Data to use.
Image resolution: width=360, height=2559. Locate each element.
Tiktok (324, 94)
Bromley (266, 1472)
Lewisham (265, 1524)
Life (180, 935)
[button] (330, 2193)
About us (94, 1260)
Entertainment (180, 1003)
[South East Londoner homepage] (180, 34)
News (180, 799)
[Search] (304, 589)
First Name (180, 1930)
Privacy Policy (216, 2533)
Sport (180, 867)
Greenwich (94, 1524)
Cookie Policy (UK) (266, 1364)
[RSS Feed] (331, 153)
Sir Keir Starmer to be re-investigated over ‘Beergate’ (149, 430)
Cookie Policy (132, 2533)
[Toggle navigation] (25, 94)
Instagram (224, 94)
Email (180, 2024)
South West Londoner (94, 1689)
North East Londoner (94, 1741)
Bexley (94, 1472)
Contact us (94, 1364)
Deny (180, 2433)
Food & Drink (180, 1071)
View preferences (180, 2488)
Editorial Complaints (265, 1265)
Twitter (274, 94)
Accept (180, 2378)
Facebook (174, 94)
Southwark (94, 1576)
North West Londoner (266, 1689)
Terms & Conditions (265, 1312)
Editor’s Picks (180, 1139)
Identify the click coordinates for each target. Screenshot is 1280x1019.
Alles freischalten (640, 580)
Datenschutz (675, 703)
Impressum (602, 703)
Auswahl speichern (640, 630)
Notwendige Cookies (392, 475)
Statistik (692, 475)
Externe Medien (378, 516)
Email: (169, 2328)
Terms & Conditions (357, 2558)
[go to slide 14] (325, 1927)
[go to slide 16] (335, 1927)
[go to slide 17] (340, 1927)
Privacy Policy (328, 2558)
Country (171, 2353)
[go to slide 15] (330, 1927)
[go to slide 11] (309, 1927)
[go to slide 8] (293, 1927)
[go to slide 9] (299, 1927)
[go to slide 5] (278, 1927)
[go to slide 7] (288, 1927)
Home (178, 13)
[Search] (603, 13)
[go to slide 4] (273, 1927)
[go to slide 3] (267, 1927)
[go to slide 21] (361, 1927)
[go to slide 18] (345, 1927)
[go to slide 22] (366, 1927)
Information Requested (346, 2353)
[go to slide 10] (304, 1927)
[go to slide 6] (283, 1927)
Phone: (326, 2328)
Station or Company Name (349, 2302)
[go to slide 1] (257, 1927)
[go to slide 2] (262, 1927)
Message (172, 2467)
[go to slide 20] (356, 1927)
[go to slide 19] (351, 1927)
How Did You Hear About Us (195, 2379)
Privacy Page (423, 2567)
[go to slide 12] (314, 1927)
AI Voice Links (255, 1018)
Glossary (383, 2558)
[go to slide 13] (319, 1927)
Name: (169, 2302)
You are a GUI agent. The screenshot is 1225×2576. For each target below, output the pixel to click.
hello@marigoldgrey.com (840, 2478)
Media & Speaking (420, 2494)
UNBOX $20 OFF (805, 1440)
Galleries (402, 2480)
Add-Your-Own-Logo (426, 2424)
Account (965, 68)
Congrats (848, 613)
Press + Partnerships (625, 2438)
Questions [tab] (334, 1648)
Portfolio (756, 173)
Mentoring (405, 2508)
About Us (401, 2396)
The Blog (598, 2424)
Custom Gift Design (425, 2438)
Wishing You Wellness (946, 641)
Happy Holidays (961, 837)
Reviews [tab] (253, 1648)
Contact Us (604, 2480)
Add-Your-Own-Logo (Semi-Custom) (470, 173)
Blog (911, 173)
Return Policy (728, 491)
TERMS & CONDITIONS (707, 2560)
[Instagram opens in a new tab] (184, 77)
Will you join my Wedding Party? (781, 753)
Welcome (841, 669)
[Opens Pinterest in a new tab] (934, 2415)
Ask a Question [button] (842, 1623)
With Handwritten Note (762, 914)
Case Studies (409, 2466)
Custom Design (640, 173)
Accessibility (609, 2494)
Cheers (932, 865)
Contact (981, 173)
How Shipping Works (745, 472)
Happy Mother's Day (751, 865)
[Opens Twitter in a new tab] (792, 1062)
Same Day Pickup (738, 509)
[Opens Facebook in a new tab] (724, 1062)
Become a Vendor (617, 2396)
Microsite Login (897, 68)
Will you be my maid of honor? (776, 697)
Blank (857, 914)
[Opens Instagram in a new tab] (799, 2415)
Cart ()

Directions. Find the lines that mention "Will" in the entries and show them.

Exercise answer.
Will you join my Wedding Party? (781, 753)
Will you be my maid of honor? (776, 697)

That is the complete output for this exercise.